*Aim of the exercise*
Print the material word for word, from the line containing "Screen dimensions: 1389x868" through the line containing "coord(508,305)", with both of those lines included.

*Source records*
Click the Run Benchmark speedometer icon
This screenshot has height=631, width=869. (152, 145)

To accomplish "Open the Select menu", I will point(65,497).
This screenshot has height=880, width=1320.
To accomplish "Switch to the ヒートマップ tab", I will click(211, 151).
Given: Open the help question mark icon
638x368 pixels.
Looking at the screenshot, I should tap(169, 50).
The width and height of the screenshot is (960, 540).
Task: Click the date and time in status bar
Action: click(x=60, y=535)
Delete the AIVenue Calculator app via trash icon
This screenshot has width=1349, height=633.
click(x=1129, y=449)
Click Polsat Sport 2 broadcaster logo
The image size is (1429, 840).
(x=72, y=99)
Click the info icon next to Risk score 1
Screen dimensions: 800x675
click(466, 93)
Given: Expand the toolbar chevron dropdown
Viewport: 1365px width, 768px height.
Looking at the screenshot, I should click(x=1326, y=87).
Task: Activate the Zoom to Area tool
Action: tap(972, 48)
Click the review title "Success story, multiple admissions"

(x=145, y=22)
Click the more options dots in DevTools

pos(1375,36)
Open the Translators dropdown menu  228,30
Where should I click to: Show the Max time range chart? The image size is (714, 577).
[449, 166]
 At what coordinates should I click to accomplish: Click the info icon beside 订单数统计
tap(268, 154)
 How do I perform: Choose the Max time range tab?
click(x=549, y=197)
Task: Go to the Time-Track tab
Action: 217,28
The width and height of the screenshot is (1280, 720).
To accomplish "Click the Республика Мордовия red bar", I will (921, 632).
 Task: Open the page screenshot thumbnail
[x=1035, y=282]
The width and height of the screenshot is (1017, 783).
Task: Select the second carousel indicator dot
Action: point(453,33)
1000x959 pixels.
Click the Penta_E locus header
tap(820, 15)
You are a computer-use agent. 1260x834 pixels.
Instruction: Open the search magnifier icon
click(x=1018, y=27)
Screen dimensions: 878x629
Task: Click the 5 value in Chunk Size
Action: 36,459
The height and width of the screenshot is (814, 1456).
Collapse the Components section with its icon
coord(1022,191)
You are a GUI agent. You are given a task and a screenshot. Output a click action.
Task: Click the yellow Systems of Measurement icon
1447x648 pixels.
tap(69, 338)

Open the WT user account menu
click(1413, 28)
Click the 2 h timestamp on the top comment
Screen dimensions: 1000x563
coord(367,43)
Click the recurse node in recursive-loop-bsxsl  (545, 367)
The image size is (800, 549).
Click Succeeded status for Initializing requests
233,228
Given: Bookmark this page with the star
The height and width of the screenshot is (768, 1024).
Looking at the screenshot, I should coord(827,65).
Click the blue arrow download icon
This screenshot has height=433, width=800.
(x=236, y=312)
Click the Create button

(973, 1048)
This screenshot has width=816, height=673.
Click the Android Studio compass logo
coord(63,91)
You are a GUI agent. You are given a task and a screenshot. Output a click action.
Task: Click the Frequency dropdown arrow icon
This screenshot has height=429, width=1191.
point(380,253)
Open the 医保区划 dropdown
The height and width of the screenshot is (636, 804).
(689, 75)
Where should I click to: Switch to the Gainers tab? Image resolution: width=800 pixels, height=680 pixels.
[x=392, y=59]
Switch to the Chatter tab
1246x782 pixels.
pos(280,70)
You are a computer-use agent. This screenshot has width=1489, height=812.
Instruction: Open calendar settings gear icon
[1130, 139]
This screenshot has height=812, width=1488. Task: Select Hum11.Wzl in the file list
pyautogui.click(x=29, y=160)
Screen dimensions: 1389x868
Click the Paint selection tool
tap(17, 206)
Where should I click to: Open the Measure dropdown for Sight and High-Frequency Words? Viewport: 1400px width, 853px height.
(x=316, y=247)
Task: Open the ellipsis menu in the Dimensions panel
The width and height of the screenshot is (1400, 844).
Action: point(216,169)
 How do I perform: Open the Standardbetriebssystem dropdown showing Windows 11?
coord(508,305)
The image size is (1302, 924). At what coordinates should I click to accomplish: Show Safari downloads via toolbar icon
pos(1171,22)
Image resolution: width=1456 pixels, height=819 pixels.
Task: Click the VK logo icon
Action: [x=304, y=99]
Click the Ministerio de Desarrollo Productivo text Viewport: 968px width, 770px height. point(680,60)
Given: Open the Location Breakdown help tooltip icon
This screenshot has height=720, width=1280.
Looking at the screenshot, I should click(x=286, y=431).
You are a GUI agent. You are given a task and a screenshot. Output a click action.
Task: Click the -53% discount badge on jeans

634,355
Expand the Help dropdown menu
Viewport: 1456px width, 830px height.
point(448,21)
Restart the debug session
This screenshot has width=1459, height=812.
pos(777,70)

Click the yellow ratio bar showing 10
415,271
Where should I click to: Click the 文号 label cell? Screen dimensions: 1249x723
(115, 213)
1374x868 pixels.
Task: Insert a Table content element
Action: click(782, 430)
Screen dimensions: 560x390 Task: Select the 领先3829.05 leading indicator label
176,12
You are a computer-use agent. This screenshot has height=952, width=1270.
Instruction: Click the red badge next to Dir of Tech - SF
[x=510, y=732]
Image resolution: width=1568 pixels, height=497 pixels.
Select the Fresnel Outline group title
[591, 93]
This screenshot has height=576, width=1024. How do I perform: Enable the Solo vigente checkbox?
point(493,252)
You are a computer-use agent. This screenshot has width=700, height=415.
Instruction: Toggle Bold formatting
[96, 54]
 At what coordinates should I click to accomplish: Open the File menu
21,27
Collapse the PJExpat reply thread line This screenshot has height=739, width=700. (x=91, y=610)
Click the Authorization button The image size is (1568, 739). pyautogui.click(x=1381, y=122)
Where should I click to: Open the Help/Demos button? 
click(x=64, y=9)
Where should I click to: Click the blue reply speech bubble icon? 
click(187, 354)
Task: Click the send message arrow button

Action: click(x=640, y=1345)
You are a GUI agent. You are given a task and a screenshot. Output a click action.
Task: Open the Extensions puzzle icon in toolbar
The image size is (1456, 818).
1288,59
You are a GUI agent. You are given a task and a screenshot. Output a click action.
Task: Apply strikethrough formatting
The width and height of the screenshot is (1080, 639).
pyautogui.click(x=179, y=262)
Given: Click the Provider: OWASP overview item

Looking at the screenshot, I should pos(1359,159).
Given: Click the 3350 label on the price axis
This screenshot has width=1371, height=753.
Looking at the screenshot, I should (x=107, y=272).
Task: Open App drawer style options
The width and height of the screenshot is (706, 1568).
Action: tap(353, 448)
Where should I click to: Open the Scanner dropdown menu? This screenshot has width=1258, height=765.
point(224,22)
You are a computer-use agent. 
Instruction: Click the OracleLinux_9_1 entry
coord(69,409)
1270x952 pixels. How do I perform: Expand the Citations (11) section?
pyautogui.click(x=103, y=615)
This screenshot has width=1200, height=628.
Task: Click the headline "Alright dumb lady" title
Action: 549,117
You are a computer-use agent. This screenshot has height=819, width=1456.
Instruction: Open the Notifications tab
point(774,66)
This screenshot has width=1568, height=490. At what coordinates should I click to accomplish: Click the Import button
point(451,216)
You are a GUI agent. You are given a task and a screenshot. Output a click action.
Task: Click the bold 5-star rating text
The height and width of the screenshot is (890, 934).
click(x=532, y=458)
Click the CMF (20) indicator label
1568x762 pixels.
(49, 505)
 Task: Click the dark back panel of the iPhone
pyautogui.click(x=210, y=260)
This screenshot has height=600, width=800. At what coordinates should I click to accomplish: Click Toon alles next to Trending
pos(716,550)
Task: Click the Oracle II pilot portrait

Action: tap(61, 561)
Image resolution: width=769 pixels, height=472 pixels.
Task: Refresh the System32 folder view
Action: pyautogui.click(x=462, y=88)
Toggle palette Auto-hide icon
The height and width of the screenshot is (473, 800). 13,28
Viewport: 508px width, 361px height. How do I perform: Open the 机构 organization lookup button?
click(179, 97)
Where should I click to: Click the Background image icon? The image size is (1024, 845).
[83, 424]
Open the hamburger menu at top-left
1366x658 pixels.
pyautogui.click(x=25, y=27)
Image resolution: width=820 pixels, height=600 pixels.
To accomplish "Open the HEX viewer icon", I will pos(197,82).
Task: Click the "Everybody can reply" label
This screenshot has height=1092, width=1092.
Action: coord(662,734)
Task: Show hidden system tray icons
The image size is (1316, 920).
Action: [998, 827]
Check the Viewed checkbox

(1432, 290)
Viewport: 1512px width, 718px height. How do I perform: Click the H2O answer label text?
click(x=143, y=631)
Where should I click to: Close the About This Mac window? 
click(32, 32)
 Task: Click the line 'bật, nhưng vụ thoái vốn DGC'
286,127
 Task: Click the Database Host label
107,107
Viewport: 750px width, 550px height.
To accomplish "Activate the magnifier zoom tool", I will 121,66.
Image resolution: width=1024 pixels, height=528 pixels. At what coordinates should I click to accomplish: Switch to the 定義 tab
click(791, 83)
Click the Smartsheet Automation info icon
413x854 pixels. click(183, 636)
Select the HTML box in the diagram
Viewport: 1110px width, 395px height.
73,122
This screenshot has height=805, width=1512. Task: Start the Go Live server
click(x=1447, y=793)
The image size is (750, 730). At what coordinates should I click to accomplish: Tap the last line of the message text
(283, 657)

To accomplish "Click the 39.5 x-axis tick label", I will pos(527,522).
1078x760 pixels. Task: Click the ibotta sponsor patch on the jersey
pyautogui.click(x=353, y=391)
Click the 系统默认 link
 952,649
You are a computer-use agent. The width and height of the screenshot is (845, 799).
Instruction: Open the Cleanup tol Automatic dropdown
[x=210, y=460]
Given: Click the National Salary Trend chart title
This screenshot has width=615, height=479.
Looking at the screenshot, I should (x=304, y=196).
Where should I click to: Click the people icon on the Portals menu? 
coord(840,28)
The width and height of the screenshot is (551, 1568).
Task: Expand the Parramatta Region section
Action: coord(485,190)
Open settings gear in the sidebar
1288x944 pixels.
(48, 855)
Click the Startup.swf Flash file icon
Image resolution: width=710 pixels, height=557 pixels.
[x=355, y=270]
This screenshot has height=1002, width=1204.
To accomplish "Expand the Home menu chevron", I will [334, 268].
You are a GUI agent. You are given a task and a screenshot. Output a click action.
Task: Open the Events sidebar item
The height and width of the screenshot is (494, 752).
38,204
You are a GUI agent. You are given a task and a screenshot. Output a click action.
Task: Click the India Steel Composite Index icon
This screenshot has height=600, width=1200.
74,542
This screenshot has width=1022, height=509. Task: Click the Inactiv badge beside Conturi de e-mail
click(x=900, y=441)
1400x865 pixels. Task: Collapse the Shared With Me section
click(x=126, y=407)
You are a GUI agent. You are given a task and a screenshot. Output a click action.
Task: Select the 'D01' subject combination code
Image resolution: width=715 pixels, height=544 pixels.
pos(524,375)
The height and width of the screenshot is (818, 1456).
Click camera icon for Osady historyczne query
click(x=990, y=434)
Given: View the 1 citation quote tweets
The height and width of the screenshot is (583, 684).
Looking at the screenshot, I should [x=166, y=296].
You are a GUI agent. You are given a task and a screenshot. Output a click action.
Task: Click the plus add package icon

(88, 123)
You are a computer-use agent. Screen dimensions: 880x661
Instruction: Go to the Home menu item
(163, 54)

*Solution*
Screen dimensions: 1389x868
Click the Paint selection tool
tap(17, 206)
Where should I click to: Open the Measure dropdown for Sight and High-Frequency Words? Viewport: 1400px width, 853px height.
(x=316, y=247)
Task: Open the ellipsis menu in the Dimensions panel
The width and height of the screenshot is (1400, 844).
Action: point(216,169)
 How do I perform: Open the Standardbetriebssystem dropdown showing Windows 11?
coord(508,305)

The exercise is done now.